Add 90 to every coordinate in the answers and give the lines again, starting at the line that contains "Datenschutz (1013, 707)" and ending at the line that contains "Partien (226, 407)".

[Element and text position data]

--------------------------------------------------

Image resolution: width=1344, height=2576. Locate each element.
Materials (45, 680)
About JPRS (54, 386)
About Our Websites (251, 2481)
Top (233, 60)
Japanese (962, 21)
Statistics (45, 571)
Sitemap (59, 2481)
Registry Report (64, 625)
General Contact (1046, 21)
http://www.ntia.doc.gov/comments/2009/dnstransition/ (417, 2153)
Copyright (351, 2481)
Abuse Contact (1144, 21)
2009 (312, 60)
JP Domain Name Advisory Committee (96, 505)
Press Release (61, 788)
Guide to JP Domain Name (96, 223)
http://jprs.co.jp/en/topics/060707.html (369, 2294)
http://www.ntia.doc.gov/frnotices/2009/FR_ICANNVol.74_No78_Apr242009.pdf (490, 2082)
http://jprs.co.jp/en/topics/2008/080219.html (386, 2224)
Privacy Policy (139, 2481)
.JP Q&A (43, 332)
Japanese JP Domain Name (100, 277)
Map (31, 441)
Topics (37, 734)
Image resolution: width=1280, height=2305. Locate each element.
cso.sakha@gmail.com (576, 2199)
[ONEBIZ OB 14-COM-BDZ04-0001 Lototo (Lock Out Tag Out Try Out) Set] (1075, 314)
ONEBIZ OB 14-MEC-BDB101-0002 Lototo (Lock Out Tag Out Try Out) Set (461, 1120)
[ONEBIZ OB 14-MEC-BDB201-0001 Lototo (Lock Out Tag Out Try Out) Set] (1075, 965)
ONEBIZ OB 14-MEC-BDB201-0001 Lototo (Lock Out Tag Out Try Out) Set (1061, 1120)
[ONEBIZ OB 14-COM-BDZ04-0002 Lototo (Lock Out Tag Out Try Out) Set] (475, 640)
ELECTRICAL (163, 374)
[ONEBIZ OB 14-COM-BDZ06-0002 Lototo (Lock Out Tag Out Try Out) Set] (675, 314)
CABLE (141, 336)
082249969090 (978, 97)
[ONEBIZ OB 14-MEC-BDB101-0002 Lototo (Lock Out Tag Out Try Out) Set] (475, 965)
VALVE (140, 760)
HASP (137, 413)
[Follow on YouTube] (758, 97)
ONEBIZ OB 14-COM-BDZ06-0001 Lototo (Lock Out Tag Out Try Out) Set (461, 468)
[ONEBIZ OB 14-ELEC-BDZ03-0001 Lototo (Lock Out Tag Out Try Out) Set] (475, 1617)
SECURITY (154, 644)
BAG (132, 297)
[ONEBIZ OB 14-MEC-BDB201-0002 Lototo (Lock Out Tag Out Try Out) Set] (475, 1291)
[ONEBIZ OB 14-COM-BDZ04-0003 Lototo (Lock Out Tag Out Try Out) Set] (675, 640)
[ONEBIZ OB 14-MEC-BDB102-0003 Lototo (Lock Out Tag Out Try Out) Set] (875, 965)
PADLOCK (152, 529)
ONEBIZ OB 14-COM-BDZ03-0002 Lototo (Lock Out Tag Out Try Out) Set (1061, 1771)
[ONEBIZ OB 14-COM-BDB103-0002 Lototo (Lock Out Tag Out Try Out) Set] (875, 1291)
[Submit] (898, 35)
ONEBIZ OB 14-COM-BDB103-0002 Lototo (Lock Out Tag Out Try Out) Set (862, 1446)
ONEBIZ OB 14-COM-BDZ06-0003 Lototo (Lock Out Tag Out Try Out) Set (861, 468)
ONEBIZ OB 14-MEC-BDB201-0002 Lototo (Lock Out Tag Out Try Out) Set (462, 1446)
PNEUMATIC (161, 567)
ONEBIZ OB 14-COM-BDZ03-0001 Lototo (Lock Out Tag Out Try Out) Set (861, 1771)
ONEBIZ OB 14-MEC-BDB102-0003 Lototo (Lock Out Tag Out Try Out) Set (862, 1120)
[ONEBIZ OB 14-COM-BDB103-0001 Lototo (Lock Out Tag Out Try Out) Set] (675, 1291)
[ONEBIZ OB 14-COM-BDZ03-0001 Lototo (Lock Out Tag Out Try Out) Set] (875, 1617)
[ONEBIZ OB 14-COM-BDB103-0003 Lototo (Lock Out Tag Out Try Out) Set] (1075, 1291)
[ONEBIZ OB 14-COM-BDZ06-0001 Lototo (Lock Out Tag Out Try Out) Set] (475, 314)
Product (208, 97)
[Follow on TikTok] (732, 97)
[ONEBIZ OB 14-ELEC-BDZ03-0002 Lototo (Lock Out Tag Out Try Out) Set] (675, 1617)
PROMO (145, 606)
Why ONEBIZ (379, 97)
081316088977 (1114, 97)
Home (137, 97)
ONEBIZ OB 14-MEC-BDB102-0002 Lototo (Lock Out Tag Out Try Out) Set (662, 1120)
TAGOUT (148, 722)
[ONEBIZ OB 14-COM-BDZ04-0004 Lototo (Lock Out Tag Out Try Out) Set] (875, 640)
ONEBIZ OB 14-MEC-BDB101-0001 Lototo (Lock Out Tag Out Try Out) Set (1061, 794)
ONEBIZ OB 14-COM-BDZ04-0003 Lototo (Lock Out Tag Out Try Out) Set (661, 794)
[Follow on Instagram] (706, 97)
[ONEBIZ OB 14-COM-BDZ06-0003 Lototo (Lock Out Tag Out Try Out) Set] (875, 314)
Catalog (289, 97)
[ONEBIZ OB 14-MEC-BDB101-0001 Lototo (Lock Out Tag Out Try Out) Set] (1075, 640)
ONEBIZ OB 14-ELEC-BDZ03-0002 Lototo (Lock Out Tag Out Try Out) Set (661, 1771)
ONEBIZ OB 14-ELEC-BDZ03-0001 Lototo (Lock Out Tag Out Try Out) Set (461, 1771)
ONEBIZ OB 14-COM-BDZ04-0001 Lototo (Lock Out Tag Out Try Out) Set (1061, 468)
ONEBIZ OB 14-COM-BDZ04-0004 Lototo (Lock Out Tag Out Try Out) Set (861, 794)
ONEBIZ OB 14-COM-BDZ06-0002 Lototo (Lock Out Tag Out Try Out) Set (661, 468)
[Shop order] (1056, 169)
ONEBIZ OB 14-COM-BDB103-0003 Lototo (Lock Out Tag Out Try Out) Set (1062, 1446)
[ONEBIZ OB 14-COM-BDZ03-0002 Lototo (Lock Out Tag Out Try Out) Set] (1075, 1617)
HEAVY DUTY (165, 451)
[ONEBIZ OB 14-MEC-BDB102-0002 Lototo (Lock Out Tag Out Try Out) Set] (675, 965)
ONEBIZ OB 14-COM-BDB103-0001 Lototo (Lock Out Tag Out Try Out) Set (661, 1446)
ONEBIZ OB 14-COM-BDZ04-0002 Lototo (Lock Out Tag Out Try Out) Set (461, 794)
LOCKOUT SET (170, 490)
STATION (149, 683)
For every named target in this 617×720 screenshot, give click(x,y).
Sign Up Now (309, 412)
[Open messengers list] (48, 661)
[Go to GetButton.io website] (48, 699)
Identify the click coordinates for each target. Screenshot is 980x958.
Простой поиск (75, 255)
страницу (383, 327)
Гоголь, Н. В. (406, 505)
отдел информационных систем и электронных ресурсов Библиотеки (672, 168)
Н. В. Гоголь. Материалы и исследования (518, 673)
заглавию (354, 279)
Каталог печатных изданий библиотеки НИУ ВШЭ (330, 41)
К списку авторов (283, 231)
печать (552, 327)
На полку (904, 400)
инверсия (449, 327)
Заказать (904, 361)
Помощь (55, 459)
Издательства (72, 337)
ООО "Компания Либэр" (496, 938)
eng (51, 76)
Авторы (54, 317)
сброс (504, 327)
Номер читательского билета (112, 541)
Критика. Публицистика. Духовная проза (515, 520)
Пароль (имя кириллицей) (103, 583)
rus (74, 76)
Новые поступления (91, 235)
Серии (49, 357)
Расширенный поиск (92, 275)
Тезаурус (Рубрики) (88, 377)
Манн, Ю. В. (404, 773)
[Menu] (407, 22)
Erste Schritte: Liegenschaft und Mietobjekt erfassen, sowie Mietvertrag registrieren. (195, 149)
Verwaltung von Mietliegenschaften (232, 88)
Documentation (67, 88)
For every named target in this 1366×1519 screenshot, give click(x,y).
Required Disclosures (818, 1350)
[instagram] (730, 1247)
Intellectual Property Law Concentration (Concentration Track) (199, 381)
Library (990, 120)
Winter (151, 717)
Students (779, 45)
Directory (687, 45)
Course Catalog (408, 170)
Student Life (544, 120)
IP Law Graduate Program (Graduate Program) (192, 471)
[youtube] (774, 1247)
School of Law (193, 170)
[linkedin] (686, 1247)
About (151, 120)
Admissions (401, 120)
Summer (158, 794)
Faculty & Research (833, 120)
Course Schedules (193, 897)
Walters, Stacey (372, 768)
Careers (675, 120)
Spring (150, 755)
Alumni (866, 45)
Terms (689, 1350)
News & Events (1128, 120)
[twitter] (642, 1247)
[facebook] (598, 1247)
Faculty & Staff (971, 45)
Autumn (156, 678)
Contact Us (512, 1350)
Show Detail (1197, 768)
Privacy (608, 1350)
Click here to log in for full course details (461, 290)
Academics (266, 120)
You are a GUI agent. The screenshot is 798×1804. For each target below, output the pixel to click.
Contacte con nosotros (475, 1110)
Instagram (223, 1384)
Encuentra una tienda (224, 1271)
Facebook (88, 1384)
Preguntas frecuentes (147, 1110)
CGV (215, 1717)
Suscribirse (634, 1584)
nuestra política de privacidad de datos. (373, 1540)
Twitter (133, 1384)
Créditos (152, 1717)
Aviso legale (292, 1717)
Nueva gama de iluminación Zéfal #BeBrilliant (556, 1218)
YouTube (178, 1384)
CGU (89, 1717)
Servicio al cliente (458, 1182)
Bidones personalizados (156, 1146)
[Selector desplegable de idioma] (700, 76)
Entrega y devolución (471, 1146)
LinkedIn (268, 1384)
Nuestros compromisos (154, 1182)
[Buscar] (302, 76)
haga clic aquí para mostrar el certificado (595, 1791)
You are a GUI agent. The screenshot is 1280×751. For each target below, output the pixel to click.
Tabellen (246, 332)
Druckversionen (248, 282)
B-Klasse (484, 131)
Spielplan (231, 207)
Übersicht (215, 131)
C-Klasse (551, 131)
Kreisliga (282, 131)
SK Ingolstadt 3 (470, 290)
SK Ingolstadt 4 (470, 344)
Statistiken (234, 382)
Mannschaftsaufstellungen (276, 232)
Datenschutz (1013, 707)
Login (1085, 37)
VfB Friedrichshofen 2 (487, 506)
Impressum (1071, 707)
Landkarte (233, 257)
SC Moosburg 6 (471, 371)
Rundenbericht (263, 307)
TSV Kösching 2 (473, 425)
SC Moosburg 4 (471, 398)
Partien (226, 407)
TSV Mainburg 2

--------------------------------------------------

CORRECT RESPONSE:
Datenschutz (1103, 797)
Login (1175, 127)
VfB Friedrichshofen 2 (577, 596)
Impressum (1161, 797)
Landkarte (323, 347)
SC Moosburg 6 (561, 461)
Rundenbericht (353, 397)
TSV Kösching 2 (563, 515)
SC Moosburg 4 (561, 488)
Partien (316, 497)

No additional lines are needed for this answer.